Herşeyden önce: ASTROLOJİ, ASTRONOMİ DEĞİLDİR.
Astronomi uzaydaki herşeyi çalışmayı konu edinen bilimsel bir çalışmadır. Astronomlar ve diğer bilim insanları bilir ki, çok uzaklarda bulunan yıldızların Dünya’daki insanların günlük hayatına hiçbir etkisi yoktur.
Astroloji ise tamamen bambaşka birşeydir. Hiçkimse astrolojinin, doğumundan itibaren bir insanın geleceğini ya da o insanın nasıl biri olacağını tahmin etmede kullanılabileceğini kanıtlayamadı. İnsanlar halen, fantezi hikayeleri okur gibi, her gün “astrolojik tahminlerini” ya da “yıldıznamelerini” okumaktan hoşlanıyorlar.
Peki burçlar nedir ve bu takımyıldızları hakkında bu kadar özel olan nedir?
Dünya’dan Güneş’e doğru ve ordan da Güneş Sistemi’nin dışına diğer yıldızlara uzanacak şekilde çizilmiş düz bir çizgi hayal edin. Dünya Güneş’in etrafında bir yıllık bir tam turunu tamamlarken bu hayali çizginin ucu bu sırada sırasıyla yıldızları işaret edecek. Bu hayali okun taradığı alan olan hayali diske yakın tüm yıldızlar da burçları oluşturacaklardır.
Dünya’dan Güneş’e ve oradan da takımyıldızlarına uzanan hayali çizgi. 13. Takımyıldızı Ophiuchus da görülebilir.
Takımyıldızları Nedir?
Takımyıldızları, ‘noktaların birleştirilmesiyle oluşturulan bulmaca’ gibi yıldızlar grubudur. Eğer noktaları (yıldızları) birleştirir ve biraz (!) da hayal gücü kullanırsanız, elde edilen resimde bir hayvan, insan ya da obje elde edebilirsiniz.
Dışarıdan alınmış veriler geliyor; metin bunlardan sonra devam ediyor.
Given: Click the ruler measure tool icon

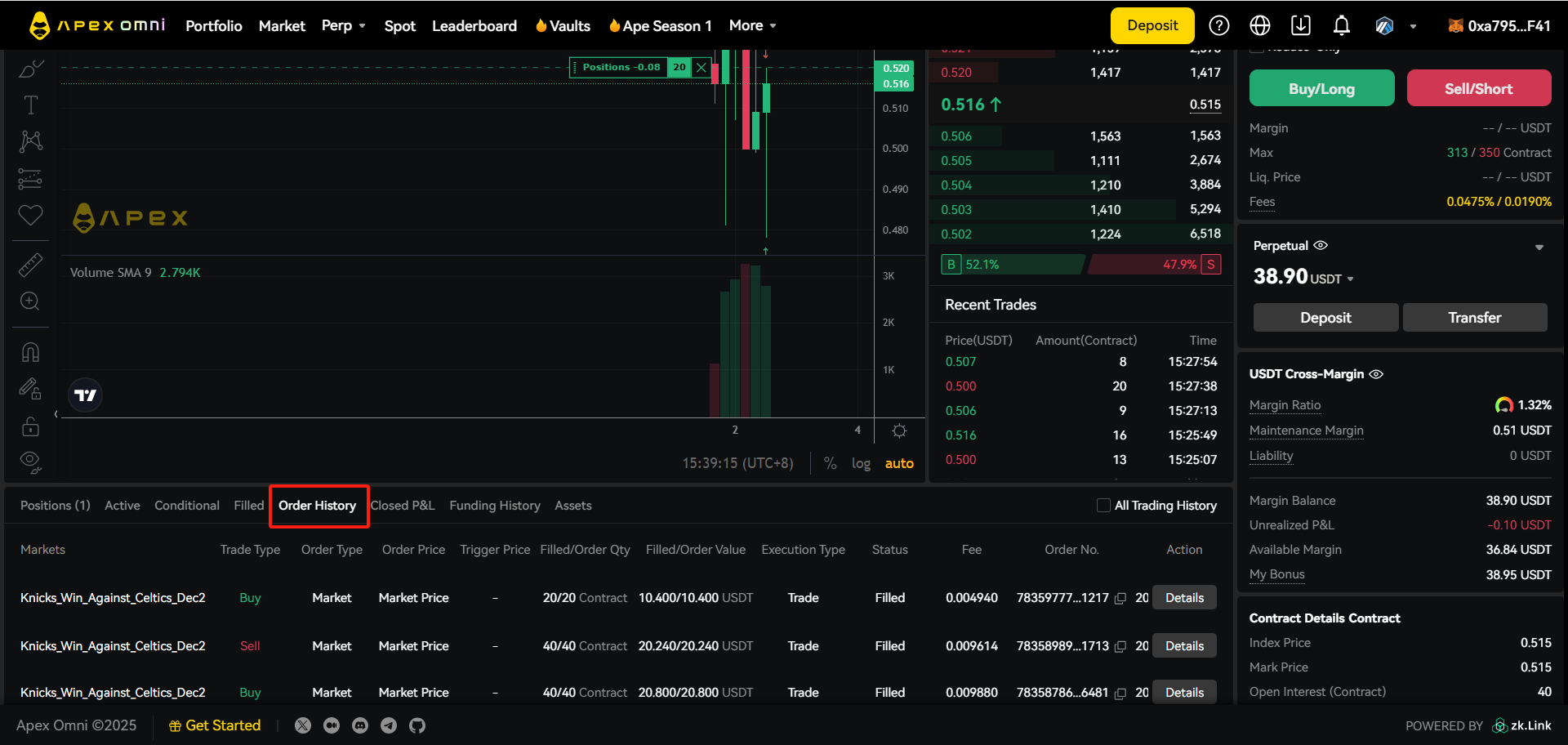Looking at the screenshot, I should [30, 265].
Örneğin, Yunanlılar Orion Takımyıldızı’na bunu uyguladıklarında kemerine iliştirilmiş kılıcıyla dev bir avcı hayal etmişler. Elbette ki, hayal gücü ve eğlence açısından bir doku oluştursalar da bu yıldızların birbirleriyle başka hiçbir alakası yoktur.
Orion Takımyıldızı [2]
Dünya’ya en yakın yıldız bile hayal edilmesi zor bir uzaklıktadır. Yıldızlar bize o kadar uzaktalardır ki takımyıldızlarının şekli ve pozisyonları gökyüzümüzde çok çok yavaş değişmektedir. Hatta normal bir insan hayatında bu şekil ve pozisyon neredeyse hiç değişmemektedir.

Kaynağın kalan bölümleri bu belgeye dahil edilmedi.